Des événements-tests avaient pourtant bien été annoncés pour fin avril, par la Fédération Wallonie-Bruxelles. Le comité de concertation de début mars avait donné le feu vert pour la mise en œuvre d’expériences pilote de ce type. La ministre de la Culture et ses équipes avaient commencé à travailler sur le sujet et proposé six projets-test, un par province. L’idée étant de proposer des expériences complémentaires à celles qui avaient été menées à l’étranger. Les marchés publics ont été lancés, notamment en vue de constituer l’accompagnement scientifique nécessaire à la validation de ces initiatives, explique Lauriane Douchamps, du Cabinet Linard. « Mais le fameux Codeco a instauré la “pause de pâques” et tout a été ralenti. », poursuit-elle. Tous les espoirs reposent sur celui de ce vendredi. « Les six événements retenus ont été établis.
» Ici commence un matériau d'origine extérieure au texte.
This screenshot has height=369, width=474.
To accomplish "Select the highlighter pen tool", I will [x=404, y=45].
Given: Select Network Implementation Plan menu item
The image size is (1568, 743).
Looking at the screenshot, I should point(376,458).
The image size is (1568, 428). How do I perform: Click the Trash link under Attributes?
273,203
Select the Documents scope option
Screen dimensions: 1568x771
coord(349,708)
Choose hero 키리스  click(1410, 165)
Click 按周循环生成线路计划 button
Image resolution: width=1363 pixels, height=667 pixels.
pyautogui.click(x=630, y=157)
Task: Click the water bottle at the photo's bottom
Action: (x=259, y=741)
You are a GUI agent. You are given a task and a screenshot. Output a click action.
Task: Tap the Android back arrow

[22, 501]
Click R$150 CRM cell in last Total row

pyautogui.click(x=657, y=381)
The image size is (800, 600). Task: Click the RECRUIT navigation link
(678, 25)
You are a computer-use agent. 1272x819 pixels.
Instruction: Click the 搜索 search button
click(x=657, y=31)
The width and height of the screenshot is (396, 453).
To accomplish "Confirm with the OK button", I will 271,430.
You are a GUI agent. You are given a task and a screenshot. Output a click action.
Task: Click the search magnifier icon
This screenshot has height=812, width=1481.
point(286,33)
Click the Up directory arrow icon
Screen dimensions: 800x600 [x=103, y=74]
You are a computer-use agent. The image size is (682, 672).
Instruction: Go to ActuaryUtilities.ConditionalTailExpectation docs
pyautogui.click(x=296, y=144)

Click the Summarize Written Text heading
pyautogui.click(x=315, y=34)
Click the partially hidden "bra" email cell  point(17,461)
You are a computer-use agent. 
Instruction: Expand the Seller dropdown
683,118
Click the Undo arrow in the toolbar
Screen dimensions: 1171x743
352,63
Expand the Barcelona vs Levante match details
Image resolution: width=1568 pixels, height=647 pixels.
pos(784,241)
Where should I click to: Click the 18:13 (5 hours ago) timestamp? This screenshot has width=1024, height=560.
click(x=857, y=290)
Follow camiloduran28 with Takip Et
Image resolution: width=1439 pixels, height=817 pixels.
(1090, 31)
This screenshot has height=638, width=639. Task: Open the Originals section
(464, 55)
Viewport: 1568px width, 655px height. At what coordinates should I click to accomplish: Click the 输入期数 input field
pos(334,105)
Ils doivent encore être validés, par le ministre de la Santé et la plateforme testing. » Après il faudra encore constituer les groupes participants à l’expérience. « Cela pourrait se faire début mai ».
En parallèle, la Ville poursuit le processus entamé début mars avec l’infectiologue Nathan Clumeck en vue de préparer les lieux destinés à recevoir du public, à vivre malgré le virus. Huit sites, tous différents pour assurer une diversité de situations, ont été sélectionnés pour évaluer les possibilités offertes par les nouvelles technologies et les techniques innovantes, en matière de renouvellement et de qualité de l’air, les budgets nécessaires, les capacités pratiques, etc. Appel a été lancé aux entreprise actives dans ces secteurs pour proposer des solutions. Actuellement, l’audit des lieux choisis se termine, selon Wafaa Hammich, porte-parole de Philippe Close. La semaine prochaine l’analyse des propositions reçues pourra commencer mais Wafaa Hammich prévient : qu’on ne s’attende pas à tout lancer demain, il s’agit d’un processus de long terme.